# Gentle Retraction is still forcible retraction Right ?



## MommytoB (Jan 18, 2006)

I'm saying to someone that Gentle Retraction is forcible retraction but this gal is telling me it's not forcible retraction.

So is there any links that can show that gentle retraction is still forcible retraction !

She works in the medical field and says the doctor & nurses do that but she says they only do it gently not forcibly.


----------



## RunnerDuck (Sep 12, 2003)

We have gently retracted my son's foreskin. We have not forcibly retracted it.

At some point you have to start retracting it, so you can clean. But you don't know just when it will be retractable. The child needs to be able to tell you if it hurts... or the child needs to be able to do it on his own... but yes, i think it can be done gently. Truly gently.

I think it can also be forced back in a slow manner by someone who doesn't know better - this would be both "gentle" and forcible. But I don't think gentle means forcible, if the foreskin is ready to be retracted.

It really depends on the child, and why it's being retracted, and how much the person doing the retraction knows about the whole business...


----------



## green_momma2007 (Jul 22, 2007)

I think it depends on if the forceskin is still attached to the glans. IF it is, then really, there's no way to be gentle because by retracting you are forcibly separating the foreskin from the glans.
If you are only pulling back the part of the foreskin that is already separated, then I believe this is gentle.
To be honest, I've never retracted my son because I was horrified when my former pediatrician forcibly retracted my 8 month old baby. At the time, I had no idea that doctors did that. And all the anti circumcision sites always say to leave the foreskin alone, and since I am very anti circumcision, that's what I've always done. But now that my son ended up with a nasty infection and a painful penis I think I will have to change my approach a little. As in, gently pull back what is already retractible and clean it up.
Unfortunately, my doc seems to be very pro circumcision and he brought it up during today's visit as a way of avoiding future infections. I wasn't too happy about that, but I figure we'll be ok as long as I keep in clean.


----------



## GoBecGo (May 14, 2008)

You can gently retract a retractable foreskin (like on an adult man). A non-retractable foreskin doesn't retract any more than a fingernail parts from the nail bed.
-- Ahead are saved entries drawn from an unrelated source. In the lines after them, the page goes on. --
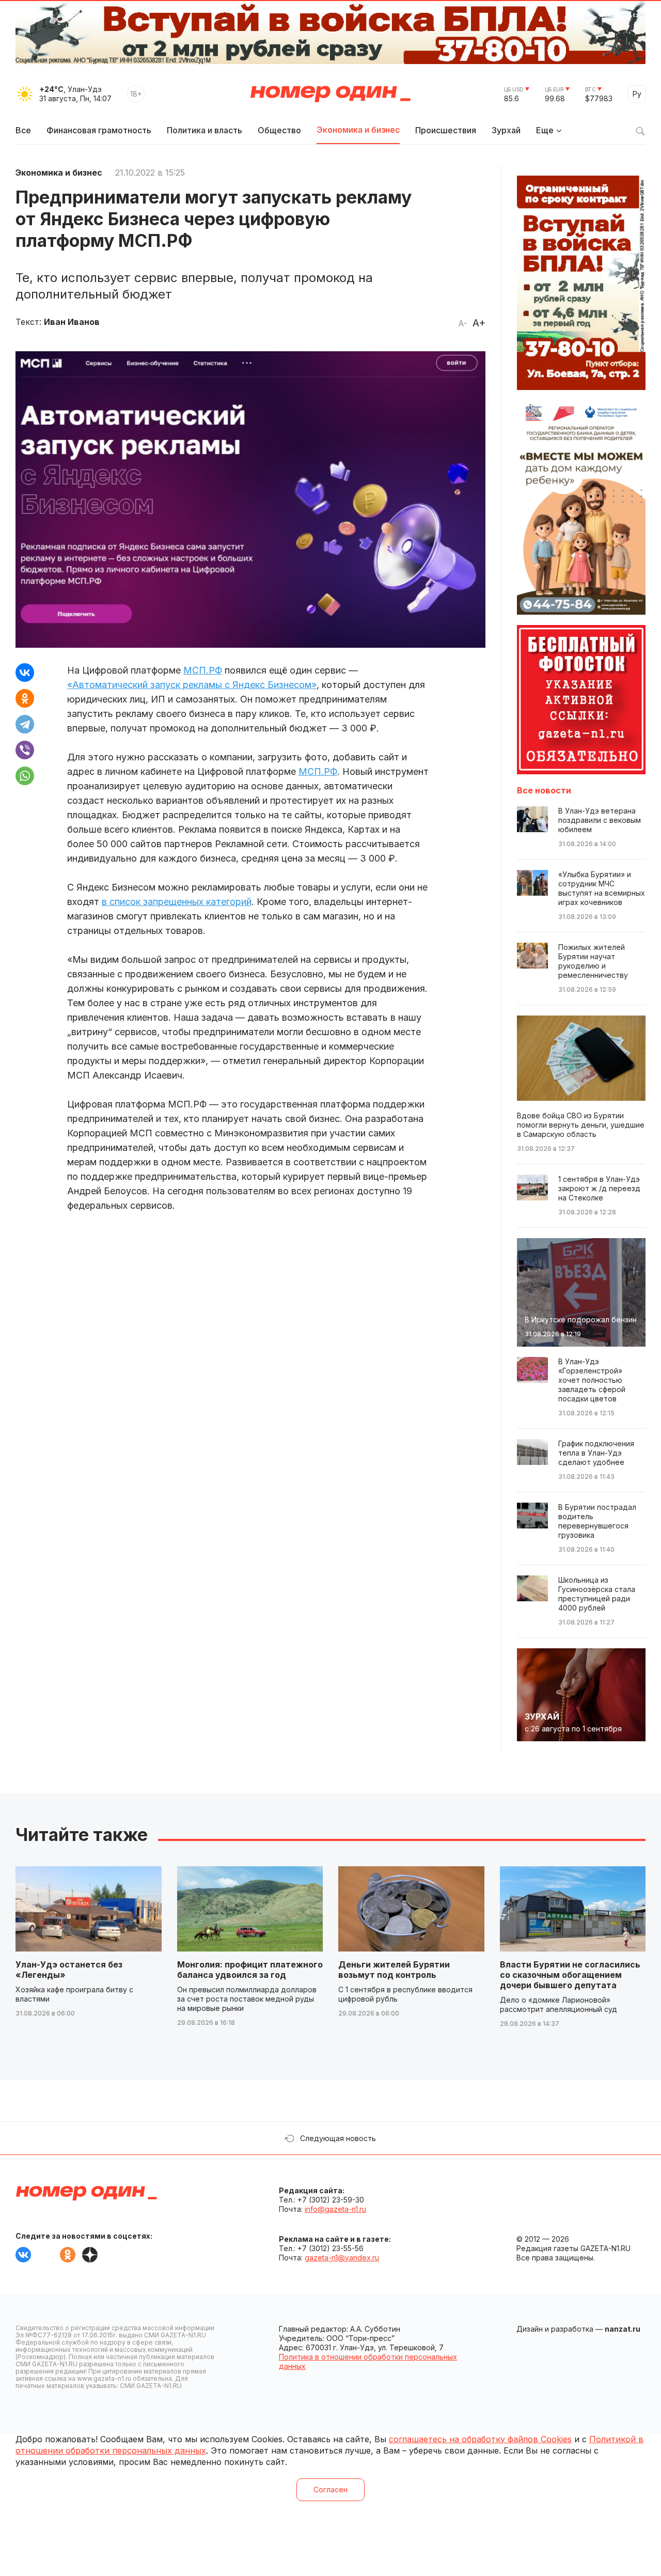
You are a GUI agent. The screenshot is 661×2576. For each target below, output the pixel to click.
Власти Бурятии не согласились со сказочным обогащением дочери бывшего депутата (570, 1974)
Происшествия (445, 130)
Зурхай (506, 130)
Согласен (330, 2489)
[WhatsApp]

If the penis isn't retractable then "gentle" retraction won't work, if it is retractable it will, but then i can't think of a reason you'd need or want to retract a child's foreskin.

Quote:

At some point *you* have to start retracting it, so you can clean. But you don't know just when it will be retractable. The child needs to be able to tell you if it hurts... or the child needs to be able to do it on his own... but yes, i think it can be done gently. Truly gently.
This is only true if the bolded "you" (my bolding) is the owner of the foreskin. You the parent do not need to retract to clean, it is unnecessary at best and at worst it is dangerous.

I'm in the UK where knowledge on "caring" for the foreskin (or rather faith that leaving it well alone is enough and that boys can easily and quickly be taught to clean it themselves) is widespread. I wonder though, when i read threads where people talk about cleaning under the foreskin, how many parents of little girls are carefully spreading the folds of their daughter's vulva and pulling back the clitoral hood in the bath every night to get it all "clean"...?


----------



## RunnerDuck (Sep 12, 2003)

Quote:


Originally Posted by *GoBecGo* 
This is only true if the bolded "you" (my bolding) is the owner of the foreskin. You the parent do not need to retract to clean, it is unnecessary at best and at worst it is dangerous.

I'm in the UK where knowledge on "caring" for the foreskin (or rather faith that leaving it well alone is enough and that boys can easily and quickly be taught to clean it themselves) is widespread. I wonder though, when i read threads where people talk about cleaning under the foreskin, how many parents of little girls are carefully spreading the folds of their daughter's vulva and pulling back the clitoral hood in the bath every night to get it all "clean"...?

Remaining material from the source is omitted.